Polscy najemcy żyją w wybitnie przeludnionych mieszkaniach
Niemal co trzeci najemca mieszka w Polsce w przeludnionym lokalu - wynika z najświeższych statystyk Eurostatu. Rodzimy wynik jest ponad trzykrotnie gorszy niż unijna średnia. Niewielkim pocieszeniem jest fakt, że na starym kontynencie w 6 krajach sytuacja jest jeszcze gorsza.
O tym, że w Polsce mieszkania na wynajem mają niski standard mówi się dość często. I choć wejście na ten rynek bardziej wyspecjalizowanych inwestorów pozwala systematycznie ten stan poprawiać, to wciąż mamy spore zaległości do nadrobienia.

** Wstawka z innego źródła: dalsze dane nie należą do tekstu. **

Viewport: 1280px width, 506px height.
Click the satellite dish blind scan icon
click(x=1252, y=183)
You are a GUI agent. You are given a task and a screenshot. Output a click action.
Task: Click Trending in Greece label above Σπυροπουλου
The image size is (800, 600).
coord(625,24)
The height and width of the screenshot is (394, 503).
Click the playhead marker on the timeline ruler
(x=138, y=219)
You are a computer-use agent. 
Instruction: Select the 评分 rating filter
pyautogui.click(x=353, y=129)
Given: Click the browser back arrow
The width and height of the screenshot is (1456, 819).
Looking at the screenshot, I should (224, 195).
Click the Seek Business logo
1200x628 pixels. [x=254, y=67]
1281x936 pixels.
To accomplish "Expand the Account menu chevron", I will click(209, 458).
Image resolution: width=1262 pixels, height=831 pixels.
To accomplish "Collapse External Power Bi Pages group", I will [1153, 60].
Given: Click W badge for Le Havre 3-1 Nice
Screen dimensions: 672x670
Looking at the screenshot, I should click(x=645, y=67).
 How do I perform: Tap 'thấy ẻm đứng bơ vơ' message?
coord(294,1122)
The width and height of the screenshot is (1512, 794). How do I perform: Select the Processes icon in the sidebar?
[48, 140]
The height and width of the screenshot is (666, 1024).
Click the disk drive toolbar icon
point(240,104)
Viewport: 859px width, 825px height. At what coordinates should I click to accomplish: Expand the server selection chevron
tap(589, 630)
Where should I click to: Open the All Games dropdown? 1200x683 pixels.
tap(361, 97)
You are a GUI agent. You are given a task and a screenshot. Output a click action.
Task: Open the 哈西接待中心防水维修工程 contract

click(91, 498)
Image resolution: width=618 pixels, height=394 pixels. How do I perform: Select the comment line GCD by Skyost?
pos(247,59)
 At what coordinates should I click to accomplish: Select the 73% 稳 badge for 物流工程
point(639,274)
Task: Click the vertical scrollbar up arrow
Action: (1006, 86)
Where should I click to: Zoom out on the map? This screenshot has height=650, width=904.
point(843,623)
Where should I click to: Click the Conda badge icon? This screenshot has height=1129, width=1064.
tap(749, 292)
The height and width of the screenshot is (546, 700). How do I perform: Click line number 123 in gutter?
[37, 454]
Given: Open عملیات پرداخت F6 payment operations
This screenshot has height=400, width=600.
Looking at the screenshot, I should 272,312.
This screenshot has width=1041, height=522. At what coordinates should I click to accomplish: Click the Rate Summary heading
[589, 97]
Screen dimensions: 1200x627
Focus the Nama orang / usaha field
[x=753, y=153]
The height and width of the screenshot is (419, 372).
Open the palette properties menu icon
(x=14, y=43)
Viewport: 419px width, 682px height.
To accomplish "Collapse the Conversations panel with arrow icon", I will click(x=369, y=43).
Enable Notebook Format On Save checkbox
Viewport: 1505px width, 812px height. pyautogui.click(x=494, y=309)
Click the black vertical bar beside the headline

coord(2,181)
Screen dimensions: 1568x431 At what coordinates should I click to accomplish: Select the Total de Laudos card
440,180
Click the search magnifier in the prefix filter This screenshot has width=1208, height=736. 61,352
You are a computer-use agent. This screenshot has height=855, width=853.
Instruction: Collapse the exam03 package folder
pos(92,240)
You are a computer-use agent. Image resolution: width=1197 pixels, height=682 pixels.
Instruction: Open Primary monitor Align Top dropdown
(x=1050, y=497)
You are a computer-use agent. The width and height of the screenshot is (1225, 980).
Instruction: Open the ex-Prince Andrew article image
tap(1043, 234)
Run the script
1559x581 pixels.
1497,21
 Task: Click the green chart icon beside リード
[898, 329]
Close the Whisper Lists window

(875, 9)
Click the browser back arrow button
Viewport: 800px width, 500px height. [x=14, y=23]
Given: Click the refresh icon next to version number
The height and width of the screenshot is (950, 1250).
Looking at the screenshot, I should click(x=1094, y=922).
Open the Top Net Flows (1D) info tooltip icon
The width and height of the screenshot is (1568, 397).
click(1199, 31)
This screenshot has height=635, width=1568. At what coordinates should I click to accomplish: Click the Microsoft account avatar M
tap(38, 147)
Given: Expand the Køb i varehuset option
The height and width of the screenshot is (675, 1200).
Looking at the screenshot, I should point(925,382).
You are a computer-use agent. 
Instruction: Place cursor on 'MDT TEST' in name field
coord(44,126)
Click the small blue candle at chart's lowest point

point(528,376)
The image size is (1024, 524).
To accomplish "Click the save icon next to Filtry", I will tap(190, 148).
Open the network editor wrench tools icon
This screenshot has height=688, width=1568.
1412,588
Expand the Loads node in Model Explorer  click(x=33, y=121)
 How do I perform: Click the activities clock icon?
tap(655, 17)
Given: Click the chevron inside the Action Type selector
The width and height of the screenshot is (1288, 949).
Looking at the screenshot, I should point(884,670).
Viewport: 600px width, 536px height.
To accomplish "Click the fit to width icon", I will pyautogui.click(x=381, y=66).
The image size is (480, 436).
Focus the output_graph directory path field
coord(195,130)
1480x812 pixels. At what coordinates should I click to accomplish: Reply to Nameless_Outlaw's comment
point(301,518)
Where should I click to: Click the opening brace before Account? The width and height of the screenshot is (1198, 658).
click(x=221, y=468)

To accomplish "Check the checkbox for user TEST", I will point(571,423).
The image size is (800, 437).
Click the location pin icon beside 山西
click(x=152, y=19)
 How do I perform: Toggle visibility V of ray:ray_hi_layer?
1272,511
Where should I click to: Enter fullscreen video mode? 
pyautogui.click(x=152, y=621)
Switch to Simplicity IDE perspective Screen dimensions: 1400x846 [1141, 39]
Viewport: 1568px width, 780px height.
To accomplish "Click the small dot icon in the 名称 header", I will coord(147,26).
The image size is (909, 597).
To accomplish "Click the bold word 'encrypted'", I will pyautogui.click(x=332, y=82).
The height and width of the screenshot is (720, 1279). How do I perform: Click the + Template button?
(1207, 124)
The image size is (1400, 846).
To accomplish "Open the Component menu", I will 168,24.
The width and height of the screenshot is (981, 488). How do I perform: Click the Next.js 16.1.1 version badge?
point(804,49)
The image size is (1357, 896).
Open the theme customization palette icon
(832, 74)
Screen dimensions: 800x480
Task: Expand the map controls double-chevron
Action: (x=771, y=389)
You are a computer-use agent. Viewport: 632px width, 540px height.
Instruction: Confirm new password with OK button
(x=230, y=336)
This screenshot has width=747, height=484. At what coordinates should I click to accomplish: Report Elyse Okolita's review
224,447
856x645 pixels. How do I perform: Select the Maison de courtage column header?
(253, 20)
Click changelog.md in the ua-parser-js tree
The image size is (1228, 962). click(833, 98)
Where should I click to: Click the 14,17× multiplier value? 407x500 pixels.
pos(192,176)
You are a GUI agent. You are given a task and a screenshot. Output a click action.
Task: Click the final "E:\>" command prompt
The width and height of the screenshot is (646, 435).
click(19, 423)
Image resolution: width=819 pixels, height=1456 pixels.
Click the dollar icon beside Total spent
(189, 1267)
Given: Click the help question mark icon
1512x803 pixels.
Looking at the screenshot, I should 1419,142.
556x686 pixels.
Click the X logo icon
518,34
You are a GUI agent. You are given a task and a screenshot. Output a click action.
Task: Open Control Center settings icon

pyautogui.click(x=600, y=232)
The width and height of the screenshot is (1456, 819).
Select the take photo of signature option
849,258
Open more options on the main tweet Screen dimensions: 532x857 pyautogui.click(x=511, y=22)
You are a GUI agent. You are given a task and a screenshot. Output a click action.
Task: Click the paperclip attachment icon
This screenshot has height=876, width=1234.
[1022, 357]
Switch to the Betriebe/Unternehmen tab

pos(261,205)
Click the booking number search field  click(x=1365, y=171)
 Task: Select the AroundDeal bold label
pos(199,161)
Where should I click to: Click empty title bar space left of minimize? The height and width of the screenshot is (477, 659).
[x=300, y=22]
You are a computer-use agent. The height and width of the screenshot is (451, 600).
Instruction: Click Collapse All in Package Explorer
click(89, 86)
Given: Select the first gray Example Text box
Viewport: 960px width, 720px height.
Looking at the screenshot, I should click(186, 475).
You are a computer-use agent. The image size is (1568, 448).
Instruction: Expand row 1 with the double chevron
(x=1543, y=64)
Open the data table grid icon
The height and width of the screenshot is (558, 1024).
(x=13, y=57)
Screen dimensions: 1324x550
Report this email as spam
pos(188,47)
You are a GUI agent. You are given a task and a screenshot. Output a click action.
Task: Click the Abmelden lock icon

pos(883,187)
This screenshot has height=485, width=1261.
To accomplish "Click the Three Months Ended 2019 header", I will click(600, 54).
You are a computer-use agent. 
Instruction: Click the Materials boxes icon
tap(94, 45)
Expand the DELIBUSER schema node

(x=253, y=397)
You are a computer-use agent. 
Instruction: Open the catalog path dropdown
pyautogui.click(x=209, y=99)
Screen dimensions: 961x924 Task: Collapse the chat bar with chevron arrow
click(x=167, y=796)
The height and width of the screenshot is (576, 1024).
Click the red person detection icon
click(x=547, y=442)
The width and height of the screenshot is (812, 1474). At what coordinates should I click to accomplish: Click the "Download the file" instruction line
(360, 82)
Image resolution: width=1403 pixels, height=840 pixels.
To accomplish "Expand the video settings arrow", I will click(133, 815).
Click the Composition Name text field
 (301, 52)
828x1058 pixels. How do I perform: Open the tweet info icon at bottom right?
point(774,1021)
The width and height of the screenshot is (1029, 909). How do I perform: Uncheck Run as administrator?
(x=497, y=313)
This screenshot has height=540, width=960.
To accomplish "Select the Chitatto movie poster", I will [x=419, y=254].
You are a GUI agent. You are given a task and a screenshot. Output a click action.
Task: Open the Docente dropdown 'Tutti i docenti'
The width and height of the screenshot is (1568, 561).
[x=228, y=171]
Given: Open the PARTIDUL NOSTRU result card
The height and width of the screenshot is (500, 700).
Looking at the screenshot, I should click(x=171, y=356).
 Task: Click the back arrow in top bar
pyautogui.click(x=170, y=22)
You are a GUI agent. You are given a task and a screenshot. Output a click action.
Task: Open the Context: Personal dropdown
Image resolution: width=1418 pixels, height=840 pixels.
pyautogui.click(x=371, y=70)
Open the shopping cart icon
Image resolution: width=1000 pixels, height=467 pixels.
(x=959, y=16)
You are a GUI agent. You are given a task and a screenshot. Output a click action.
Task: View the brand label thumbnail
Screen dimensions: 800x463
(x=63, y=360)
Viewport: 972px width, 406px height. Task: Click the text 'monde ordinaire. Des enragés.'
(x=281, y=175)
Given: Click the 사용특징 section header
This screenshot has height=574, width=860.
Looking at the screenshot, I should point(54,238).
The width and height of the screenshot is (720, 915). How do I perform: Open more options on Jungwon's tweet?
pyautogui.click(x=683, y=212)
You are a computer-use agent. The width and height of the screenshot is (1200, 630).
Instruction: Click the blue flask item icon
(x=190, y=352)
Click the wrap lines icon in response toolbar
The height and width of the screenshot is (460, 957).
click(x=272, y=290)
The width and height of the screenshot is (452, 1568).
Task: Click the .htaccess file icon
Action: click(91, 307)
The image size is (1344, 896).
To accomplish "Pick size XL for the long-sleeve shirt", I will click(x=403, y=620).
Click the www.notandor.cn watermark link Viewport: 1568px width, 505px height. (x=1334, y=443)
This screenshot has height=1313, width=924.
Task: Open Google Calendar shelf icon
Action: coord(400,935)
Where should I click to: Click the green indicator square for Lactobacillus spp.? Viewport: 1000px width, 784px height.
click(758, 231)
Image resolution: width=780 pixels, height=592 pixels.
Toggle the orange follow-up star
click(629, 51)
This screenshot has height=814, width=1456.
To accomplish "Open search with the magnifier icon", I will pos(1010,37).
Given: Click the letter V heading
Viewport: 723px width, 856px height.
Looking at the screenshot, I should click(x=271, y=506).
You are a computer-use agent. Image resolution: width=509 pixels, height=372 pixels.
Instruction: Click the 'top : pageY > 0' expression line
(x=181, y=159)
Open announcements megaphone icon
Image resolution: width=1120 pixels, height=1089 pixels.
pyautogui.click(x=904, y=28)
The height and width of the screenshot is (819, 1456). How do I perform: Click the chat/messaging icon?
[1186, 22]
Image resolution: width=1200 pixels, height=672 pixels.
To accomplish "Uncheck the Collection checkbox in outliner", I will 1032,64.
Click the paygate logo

Potwierdzają to dane europejskiego urzędu statystycznego. Wynika z nich, że w 2018 roku "nad Wisłą" prawie 65 proc. najemców zajmowało lokale przeludnione według europejskich standardów. Dla porównania w całej UE poziom przeludnienia wynajmowanych mieszkań jest kilka razy niższy. W 2017 roku problem ten dotyczył 19,4 proc. mieszkań.
W tym miejscu niezbędne jest więc, aby odpowiedzieć na pytanie co właściwie Eurostat rozumie pod pojęciem mieszkania przeludnionego. Zgodnie ze standardami europejskimi, za nieruchomość przeludnioną uznaje się taką, w której nie ma minimum jednego pokoju dla gospodarstwa domowego (w domyśle salonu) plus:
- jednego pokoju (sypialni) dla pary tworzącej gospodarstwo domowe,
- jednego pokoju (sypialni) dla każdej samotnej osoby pełnoletniej,
- jednego pokoju (sypialni) dla dwójki dzieci o tej samej płci w wieku od 12 do 17 lat,
- jednego pokoju (sypialni) dla osoby w wielu od 12 do 17 lat, jeśli nie została uwzględniona w powyższych punktach,
- jednego pokoju (sypialni) dla dwójki dzieci poniżej 12. roku życia.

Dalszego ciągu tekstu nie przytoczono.